In vitro fertilization itself has also come under closer scrutiny in recent years because it has produced so many "spare" embryos whose fate is now uncertain. More generally, IVF has given rise to a mentality in which human lives can be subjected to "quality control," selective discarding, intentional overproduction, and "selective reduction" (abortion) when more embryos than expected begin to develop in the womb. In addition, a growing body of evidence has begun to document an increased rate of serious birth defects among children conceived by IVF, and especially those conceived by particular IVF procedures such as intracytoplasmic sperm injection (ICSI).30 For all these reasons, efforts to promote the value of respect for human life in its earliest stages should include efforts to help move our society away from use of IVF as a reproductive procedure.

3.    The Integrity of Marriage and Family

Protecting the integrity of the relationships that make up families – particularly relationships between husband and wife, and between parents and children -- is another value implicated in modern technologies affecting the beginning of human life. These relationships are essential to our full appreciation of our own humanity.

Human rights declarations by the United Nations, besides affirming that children need "special safeguards and care, including appropriate legal protection, before as well as after birth,"31 have recognized the family as "the natural and fundamental group unit of society" which is "entitled to protection by society and the State."32 According to the U.S. Supreme Court, "the Constitution protects the sanctity of the family precisely because the institution of the family is deeply rooted in this Nation's history and tradition."33

That institution's integrity, hence its proper role in maintaining the order of society, can be eroded when relationships between husband and wife or between parent and child are blurred or redefined in some reproductive procedures. Without ignoring the needs of infertile couples, society must take care that procedures designed to help build families will not undermine the social and legal status of the family.

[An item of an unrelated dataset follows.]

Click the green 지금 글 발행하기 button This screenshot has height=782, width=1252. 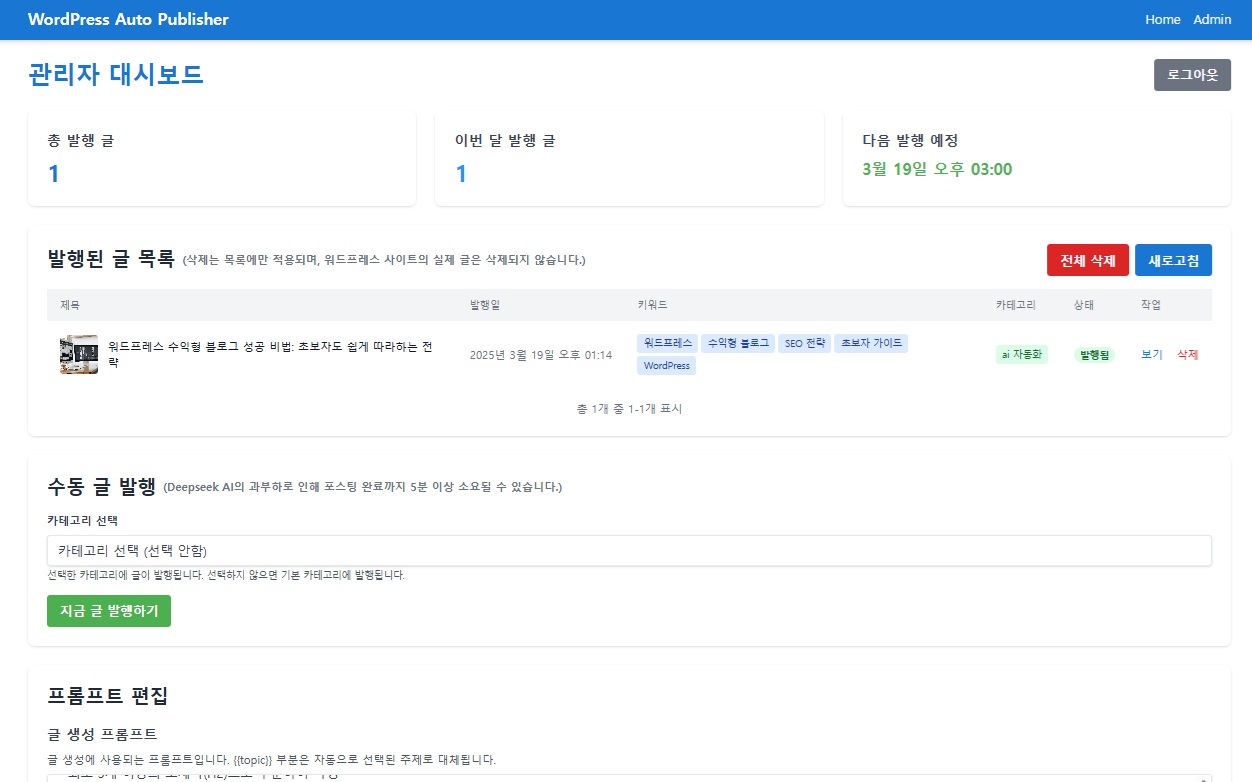(109, 611)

Of special concern are methods which introduce outside third parties into the marriage relationship for purposes of reproduction. It is now possible for a child to have as many as five parents: the "genetic" parents or sperm and egg donors, the gestational mother, and the couple that intends to raise the child. In such arrangements the child is denied his or her right to a unified family, and the moral and legal responsibilities traditionally seen as inherent in being a biological parent are diffused and rendered problematic. These practices have given rise to lawsuits in which several parents sue for custody of a child – or in which no parent is willing to claim parental responsibility. Family relationships tend to be redefined in terms of commercial contract law, risking the reduction of human beings to the status of objects. Surrogate motherhood has rightly been criticized along these lines for its tendency to exploit the biological mother as a "surrogate uterus" and to reduce the child to a commodity for sale.

A more difficult but equally important question is whether even the "simple case" of in vitro fertilization, performed using sperm and egg from husband and wife, undermines values inherent in the institutions of marriage and family. Catholic moral teaching, as well as some analyses not based on specifically religious principles, hold that it does.

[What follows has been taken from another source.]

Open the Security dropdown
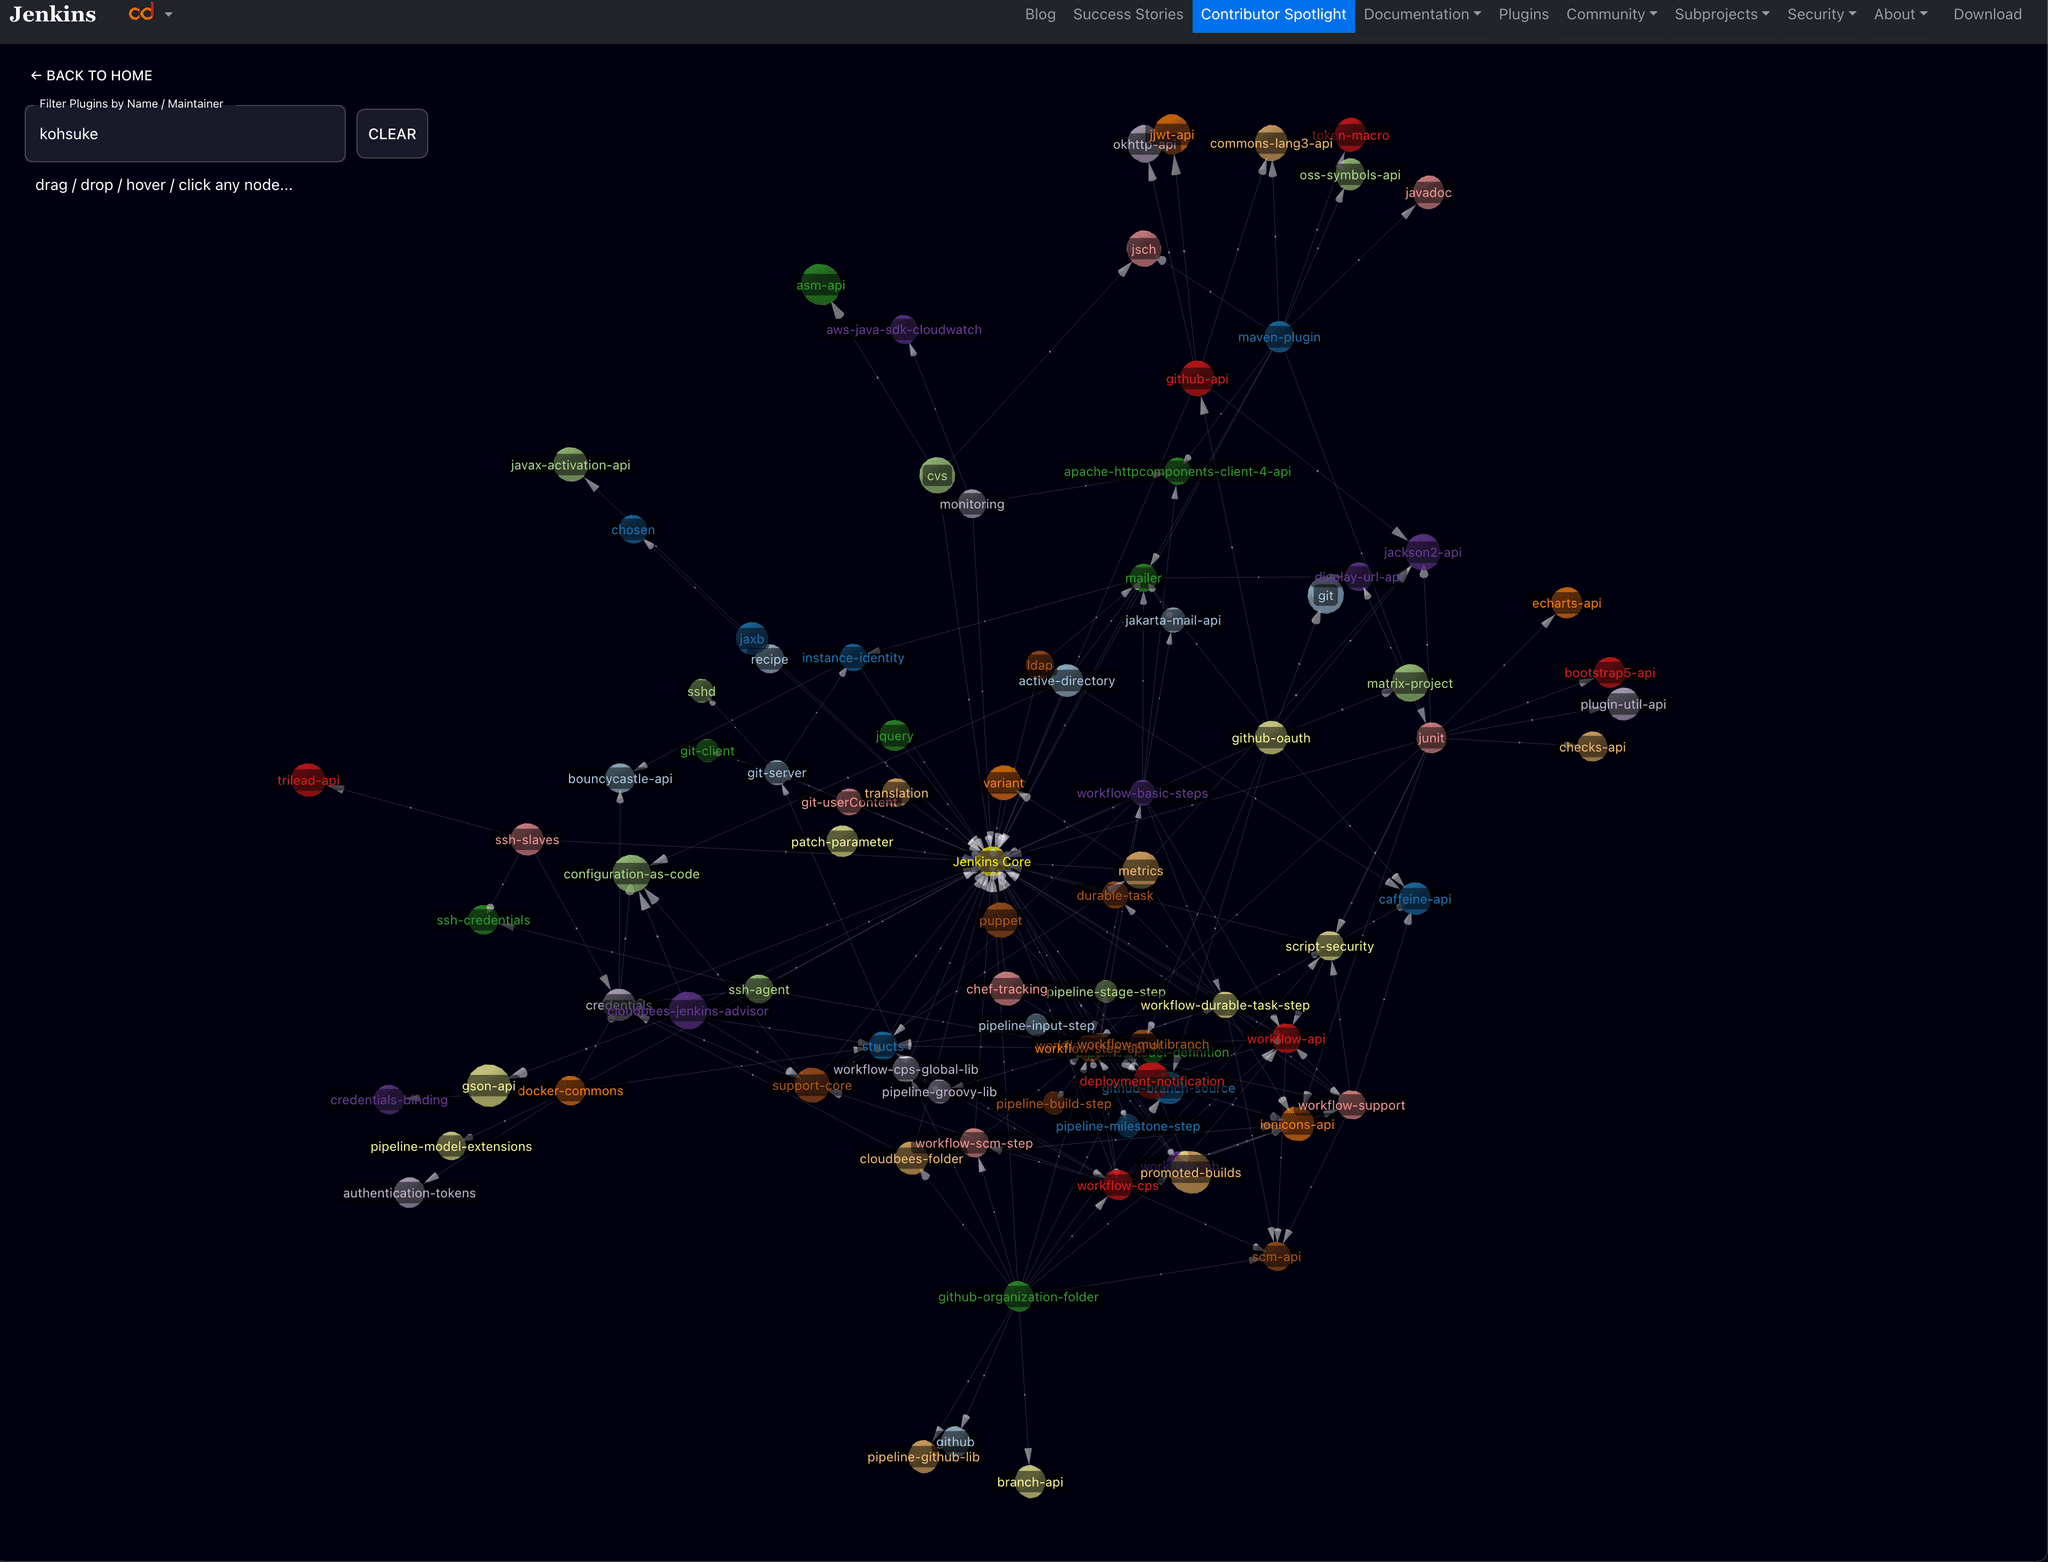This screenshot has width=2048, height=1562. coord(1821,14)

In ordinary sexual procreation, a man and woman physically express their love for each other and are open to engendering a new person the two will love and care for together. This openness to new life sets the stage for parents' lifelong attitude toward their children. Their child's makeup will be a new and unpredictable combination of traits from both parents, for no one is involved in designing or forcing the production of a particular kind of child. In this way parents show respect for their children as free and equal members of the human family with their own open future -- as persons over whom we adults have stewardship, not absolute dominion.

Some reproductive technologies assist this natural process, but some ignore or violate its central features. These technologies make children result from the meeting of sperm and egg in a Petri dish, rather than from parents' union. They create opportunities for introducing third parties into the procreative act, and allow technicians to manipulate and control life at its beginning.

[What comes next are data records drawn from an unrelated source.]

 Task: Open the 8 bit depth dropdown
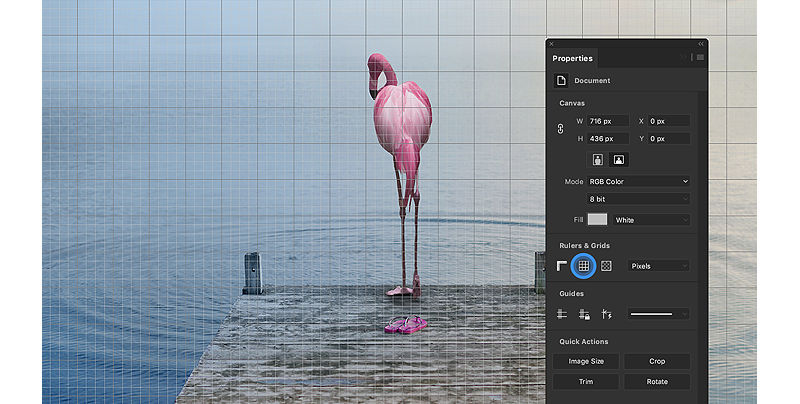639,200
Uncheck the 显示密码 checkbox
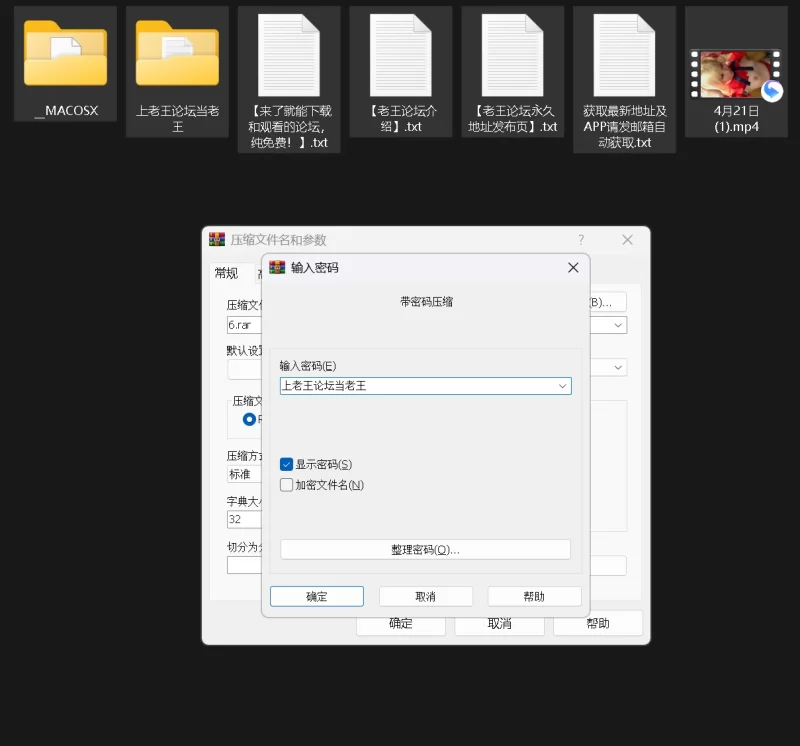 (287, 464)
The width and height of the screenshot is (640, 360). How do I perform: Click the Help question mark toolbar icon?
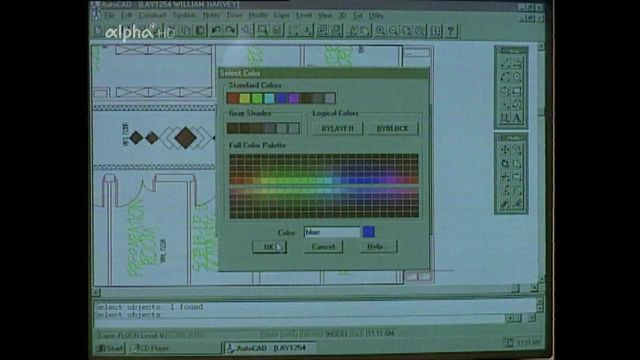click(451, 31)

Human cloning is the final step down this path of depersonalized procreation. It involves no meeting of male and female at all — in fact, a child produced this way may have no "mother" or "father" in the ordinary sense, but only a template or model. Instead of openness to life, it involves domination over life — for a technician manufactures the new embryo in a laboratory, and even controls his or her genetic makeup to be identical to that of someone else. This act has the nature of a manufacturing process, suited to a commodity rather than a human being.

This is not only a Christian insight, for it is imbedded in our human nature. Says ethicist Leon Kass, now the chairman of this Council: "Human cloning would ... represent a giant step toward turning begetting into making, procreation into manufacture (literally, something "handmade") ... [W]e here would be taking a major step into making man himself simply another one of the man-made things."34

When we manufacture offspring according to preset specifications, we are violating a fundamental aspect of human procreation. We are treating our children as our "creatures." The other abuses of human cloning — the fixation on producing a child "just like me"; the willingness to subject cloned humans to high risks of death and disability; even scientists' willingness to clone embryos solely to exploit and destroy them — flow from this first fundamental error. Human cloning would create a human being who deserves to be treated as our equal, but would do so in a way that undermines or fails to appreciate this equal dignity.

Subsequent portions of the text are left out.